> **TASK TO CARRY OUT**
From the top of the records below down to the line containing "Click into the", reproduce every line exactly.

Extracted records:
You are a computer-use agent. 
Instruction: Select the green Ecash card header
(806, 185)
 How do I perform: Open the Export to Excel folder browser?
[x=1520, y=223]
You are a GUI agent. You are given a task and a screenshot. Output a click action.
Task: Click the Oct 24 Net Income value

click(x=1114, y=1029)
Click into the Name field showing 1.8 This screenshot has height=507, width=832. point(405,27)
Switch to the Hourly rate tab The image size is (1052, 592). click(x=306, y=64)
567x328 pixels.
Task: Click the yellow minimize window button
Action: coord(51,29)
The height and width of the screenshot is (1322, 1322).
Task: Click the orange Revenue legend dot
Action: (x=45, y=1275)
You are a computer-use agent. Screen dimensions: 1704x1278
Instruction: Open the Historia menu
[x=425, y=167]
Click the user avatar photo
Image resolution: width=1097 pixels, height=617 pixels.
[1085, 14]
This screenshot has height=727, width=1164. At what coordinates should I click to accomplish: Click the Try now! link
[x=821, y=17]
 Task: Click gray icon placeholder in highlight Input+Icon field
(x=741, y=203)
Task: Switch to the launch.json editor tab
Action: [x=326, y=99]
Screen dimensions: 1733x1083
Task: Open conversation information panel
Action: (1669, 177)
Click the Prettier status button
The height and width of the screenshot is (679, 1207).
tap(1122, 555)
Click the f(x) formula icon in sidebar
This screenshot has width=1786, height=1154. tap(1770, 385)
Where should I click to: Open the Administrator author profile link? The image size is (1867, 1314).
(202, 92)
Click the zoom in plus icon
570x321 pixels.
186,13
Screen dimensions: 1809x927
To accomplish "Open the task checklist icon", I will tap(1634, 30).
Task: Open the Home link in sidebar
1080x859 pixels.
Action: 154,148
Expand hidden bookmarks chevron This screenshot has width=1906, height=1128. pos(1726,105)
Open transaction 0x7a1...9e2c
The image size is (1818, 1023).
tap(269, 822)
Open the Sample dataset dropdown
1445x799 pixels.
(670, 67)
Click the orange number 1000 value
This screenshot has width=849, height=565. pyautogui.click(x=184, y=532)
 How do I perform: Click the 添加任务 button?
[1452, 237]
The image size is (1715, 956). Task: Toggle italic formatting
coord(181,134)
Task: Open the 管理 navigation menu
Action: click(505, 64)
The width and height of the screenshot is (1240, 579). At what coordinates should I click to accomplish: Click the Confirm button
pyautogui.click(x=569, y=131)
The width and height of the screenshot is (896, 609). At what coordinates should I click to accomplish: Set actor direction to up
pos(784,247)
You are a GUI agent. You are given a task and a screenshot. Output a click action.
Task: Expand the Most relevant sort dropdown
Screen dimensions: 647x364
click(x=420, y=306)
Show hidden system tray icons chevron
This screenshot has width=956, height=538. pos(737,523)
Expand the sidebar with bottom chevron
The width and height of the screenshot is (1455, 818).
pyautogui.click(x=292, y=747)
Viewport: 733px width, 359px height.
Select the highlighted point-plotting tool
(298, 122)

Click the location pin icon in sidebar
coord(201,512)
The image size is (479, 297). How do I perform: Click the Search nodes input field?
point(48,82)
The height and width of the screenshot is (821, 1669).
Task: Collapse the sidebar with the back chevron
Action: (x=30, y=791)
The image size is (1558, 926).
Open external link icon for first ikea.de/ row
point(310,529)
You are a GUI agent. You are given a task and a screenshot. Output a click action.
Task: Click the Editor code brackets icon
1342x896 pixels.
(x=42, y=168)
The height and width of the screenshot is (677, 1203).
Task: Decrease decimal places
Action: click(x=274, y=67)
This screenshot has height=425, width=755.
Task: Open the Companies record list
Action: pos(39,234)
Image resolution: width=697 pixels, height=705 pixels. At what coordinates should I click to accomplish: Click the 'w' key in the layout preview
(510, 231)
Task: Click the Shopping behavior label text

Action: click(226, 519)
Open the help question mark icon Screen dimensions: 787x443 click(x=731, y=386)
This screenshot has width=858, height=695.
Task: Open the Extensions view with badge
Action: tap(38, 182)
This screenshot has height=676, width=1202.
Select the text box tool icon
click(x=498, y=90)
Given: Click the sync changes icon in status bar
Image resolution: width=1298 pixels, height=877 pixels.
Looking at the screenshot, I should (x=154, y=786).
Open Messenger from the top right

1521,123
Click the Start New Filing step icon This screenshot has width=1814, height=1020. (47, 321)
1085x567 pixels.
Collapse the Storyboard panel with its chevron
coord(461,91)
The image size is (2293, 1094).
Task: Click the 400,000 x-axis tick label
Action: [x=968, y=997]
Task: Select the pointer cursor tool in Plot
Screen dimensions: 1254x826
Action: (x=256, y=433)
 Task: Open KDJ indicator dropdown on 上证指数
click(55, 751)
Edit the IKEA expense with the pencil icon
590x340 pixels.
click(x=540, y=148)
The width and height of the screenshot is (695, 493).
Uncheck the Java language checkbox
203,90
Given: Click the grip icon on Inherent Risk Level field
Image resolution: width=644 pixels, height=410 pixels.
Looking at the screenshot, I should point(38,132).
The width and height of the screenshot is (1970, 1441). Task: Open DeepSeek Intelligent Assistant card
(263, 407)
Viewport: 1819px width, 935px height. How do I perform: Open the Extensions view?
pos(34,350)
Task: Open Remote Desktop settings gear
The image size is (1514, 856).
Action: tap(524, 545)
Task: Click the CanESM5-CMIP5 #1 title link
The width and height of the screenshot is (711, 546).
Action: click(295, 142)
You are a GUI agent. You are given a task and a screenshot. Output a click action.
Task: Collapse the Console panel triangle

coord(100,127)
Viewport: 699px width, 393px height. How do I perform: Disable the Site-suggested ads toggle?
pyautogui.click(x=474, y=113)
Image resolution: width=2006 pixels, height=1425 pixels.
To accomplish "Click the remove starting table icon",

> **RESPONSE TO THE EXERCISE**
You are a computer-use agent. 
Instruction: Select the green Ecash card header
(806, 185)
 How do I perform: Open the Export to Excel folder browser?
[x=1520, y=223]
You are a GUI agent. You are given a task and a screenshot. Output a click action.
Task: Click the Oct 24 Net Income value

click(x=1114, y=1029)
Click into the Name field showing 1.8 This screenshot has height=507, width=832. point(405,27)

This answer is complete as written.